We have a new edition that is a total rewrite and rearrangement, still published by Cambridge (official details here). We have updated many things and (we hope) explained some topics more clearly. The big change is that we have used a linear modelling framework for most of the book. Most or many “conventional” statistical approaches are introduced as particular flavours of linear models. For more details, see the New Edition tab.
Statistical analysis is at the core of most modern biology. Many biological hypotheses, even deceptively simple ones, align with complex statistical models. Before the development of modern desktop computers, determining whether the data fit these complex models was the province of professional statisticians. Many biologists instead opted for simpler models whose structure had been simplified quite arbitrarily. Now, powerful statistical software is available to nearly everyone. This allows complex models to be easily fitted. It creates a new set of demands and problems for biologists.
We need to:
- Know the pitfalls and assumptions of particular statistical models.
- Identify the model appropriate for the sampling design and kind of data that we plan to collect.

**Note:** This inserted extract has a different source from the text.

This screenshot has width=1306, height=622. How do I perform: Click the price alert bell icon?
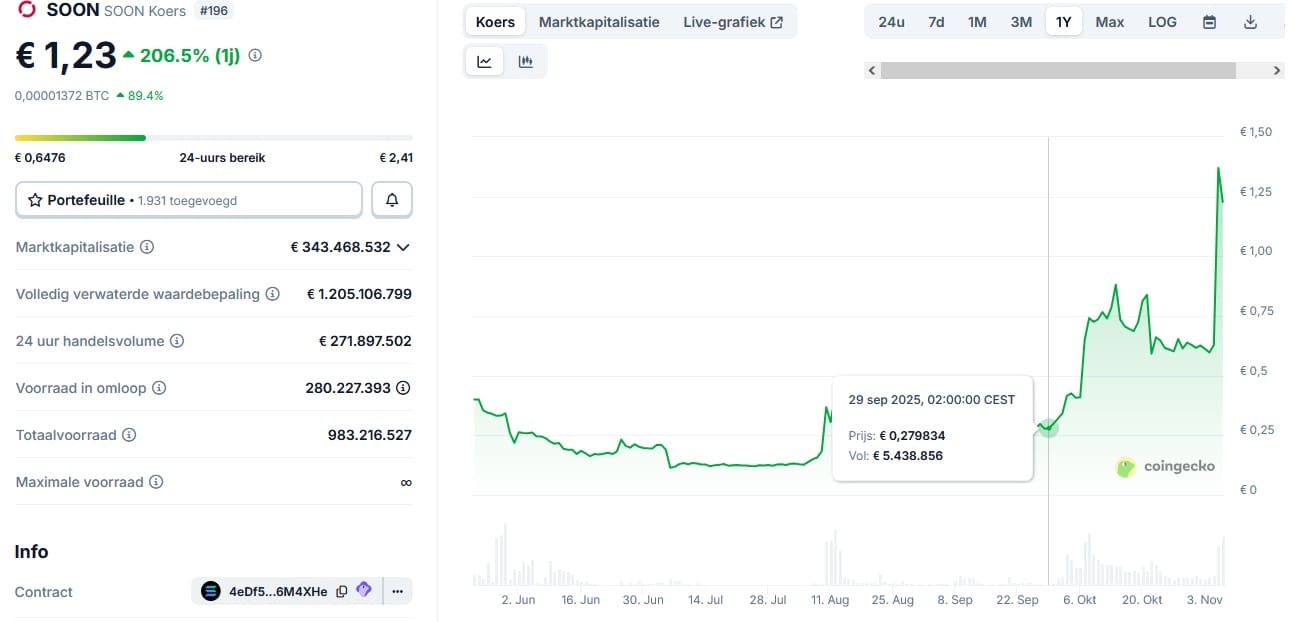click(x=392, y=200)
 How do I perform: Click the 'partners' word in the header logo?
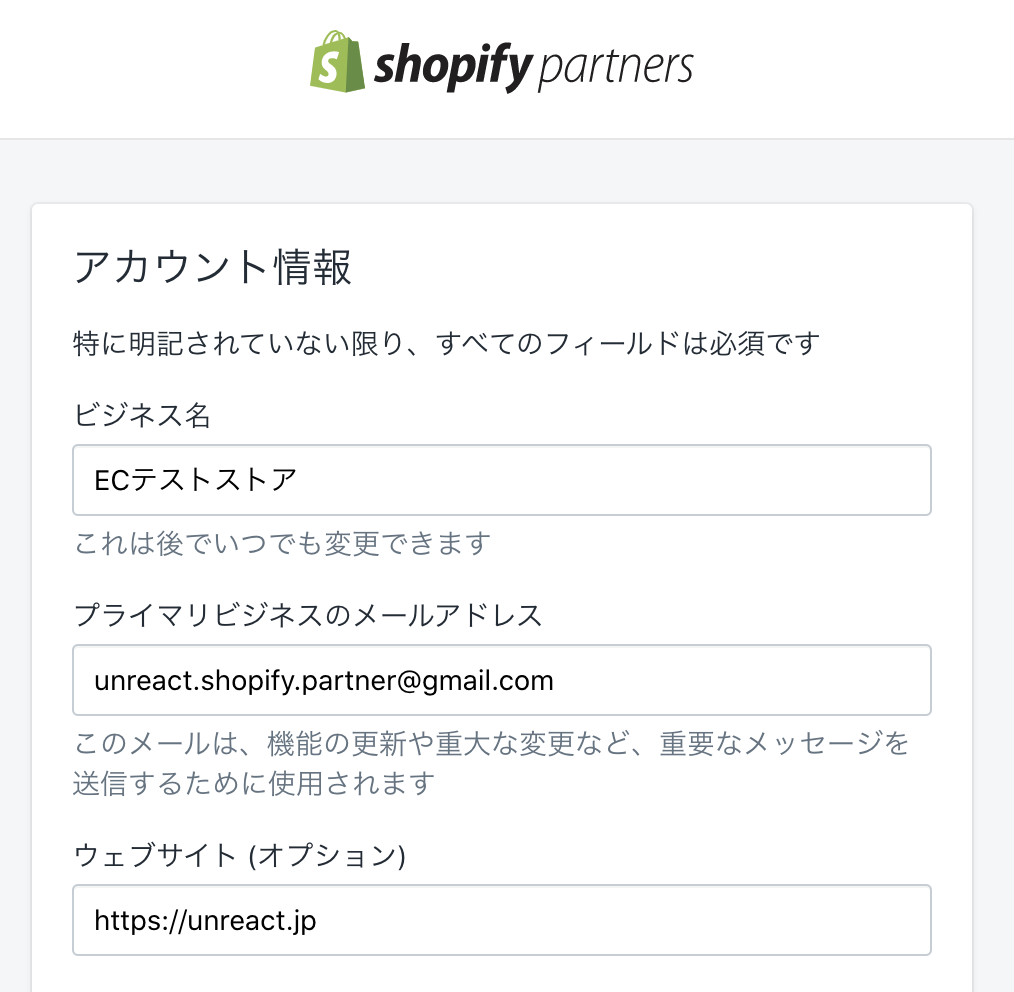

- Interpret the output of analyses using these models.
- Design experiments and sampling programs optimally, i.e. with the best possible use of our limited time and resources.
Data analysis may be done by professional statisticians, rather than statistically trained biologists, especially in large research groups or multidisciplinary teams. In these situations, we need to be able to speak a common language:
- Frame our questions in such a way as to get a sensible answer.
- Be aware of biological considerations that can cause statistical problems. We can’t expect a statistician to be familiar with the biological idiosyncrasies of our particular study. Without that information, we may get misleading or incorrect advice.
- Understand the advice or analyses we get, and be able to translate that back into biology.
Our book aims to place biologists in a better position to do these things. It arose from our involvement in designing and analysing our own data, providing advice to students and colleagues, and teaching classes in design and analysis. As part of these activities, we became aware of our limitations. This prompted us to read more widely in the primary statistical literature. More importantly, we realized the complexity of the statistical models underlying much biological research. We continually encountered experimental designs that were not described comprehensively in many of our favourite texts. This book describes many of the common designs used in biological research. We present the statistical models underlying those designs. We provide enough information to highlight their benefits and pitfalls.
Our emphasis here is on dealing with biological data – how to design sampling programs that represent the best use of our resources, avoid mistakes that make analyzing our data difficult, and analyse the data we collect. We emphasise the problems encountered with real world biological situations.